The attitude carried over to the Talking Heads, the band he formed with fellow Rhode Island art-school students Chris Frantz and Tina Weymouth. They were later joined in New York by keyboardist Jerry Harrison, and became a fixture on the then-nascent punk scene. In early performances at the Lower East Side dive CBGB's, Byrne's bug-eyed stare and spastic stage moves were welcomed. Implicit in songs like "Psycho Killer" was Byrne's disgust with rock as usual. "Say something once, why say it again?" he sang. Byrne freed rock guitar from its traditional solo role by adopting the clipped, abstract phrasing he heard on R&B records. Similarly, Frantz and Weymouth pounded out grooves more akin to disco than to rock 'n' roll. Shockingly, the template for some of the songs on the band's extraordinary debut album, "Talking Heads '77," was KC and the Sunshine Band.
"I was definitely going for that groove, and I missed it by a mile," Byrne says with a laugh. "To this day I find certain parts of that record very disappointing because of that. But we came up with some kind of weird virtual version of what we were aiming at, which was probably good, because who needs a copy of a KC and the Sunshine Band record?"
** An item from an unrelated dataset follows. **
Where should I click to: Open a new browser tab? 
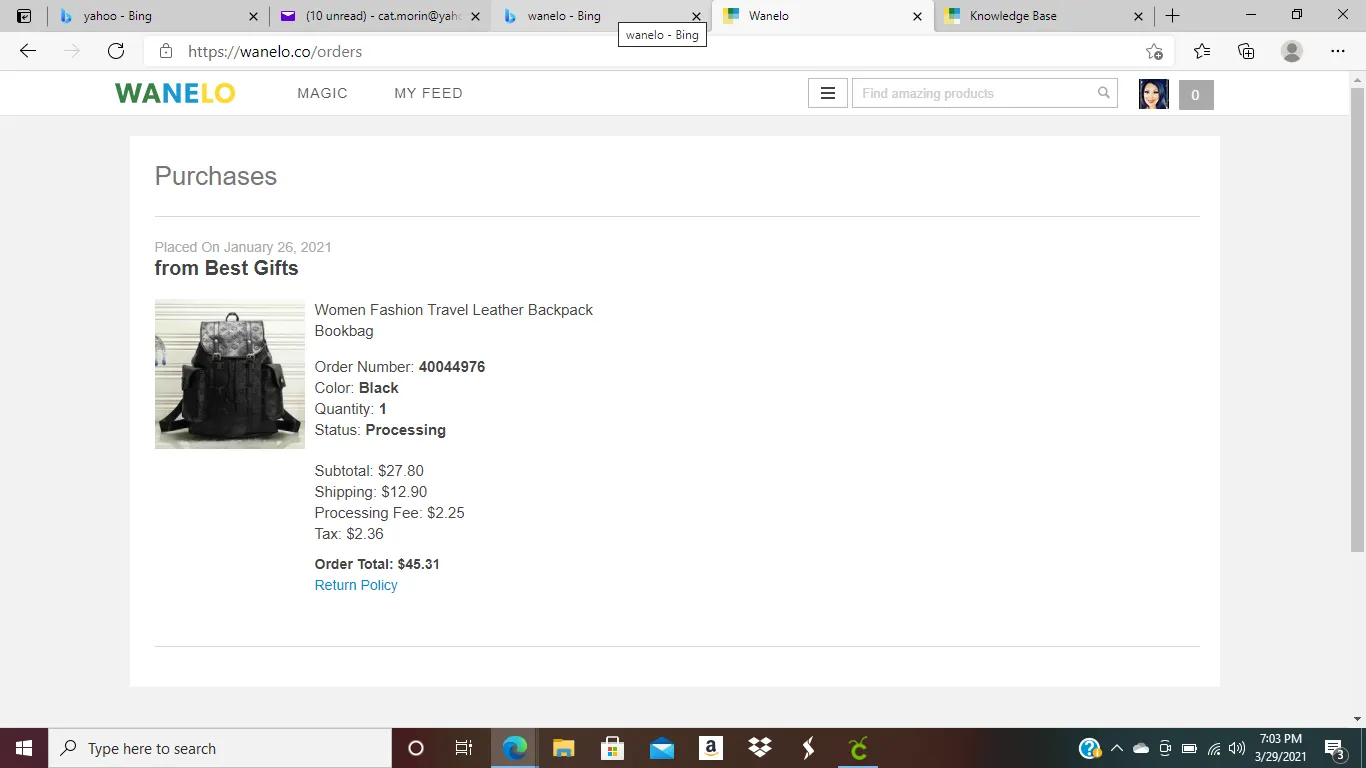point(1173,16)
The band's skewed vision appealed to British art-rocker Brian Eno, who was enlisted to produce the next few albums and soon would became Byrne's closest collaborator. Their 1981 side project, "My Life in the Bush of Ghosts," was one of the first records to incorporate sampling in the pre-digital era, and the Heads' 1980 album, "Remain in Light," reinvented the Heads as an art-funk juggernaut. By the time Jonathan Demme's landmark concert film, "Stop Making Sense," was released in 1984, the quartet had become one of America's greatest rock bands and Byrne was a star, albeit a highly nontraditional one.
Now the Heads are long gone (they disbanded in the late '80s), and the sales of Byrne's solo records have diminished. But "Looking into the Eyeball" retains many of the characteristics that made the Heads such a pivotal rock group: sensual melodies (augmented by string arrangements), exotic but danceable rhythms, and emotionally direct songs. The disc is less than 40 minutes long, containing 13 fat-free tunes that live up to Byrne's original premise: Entertain, but throw a few curves.
"I keep making records for the same reason I jump on stage and do something foolish: I have to," he says. "Even though I am not in the center of the commercial tornado, I do feel like some kind of survivor. I've been able to make the kind of music I want to make. I've been able to do side projects and quirky things, and to make pop music the way I want to make and not cater to whatever the flavor of the month is. I've been lucky, because there aren't too many people in a position like this."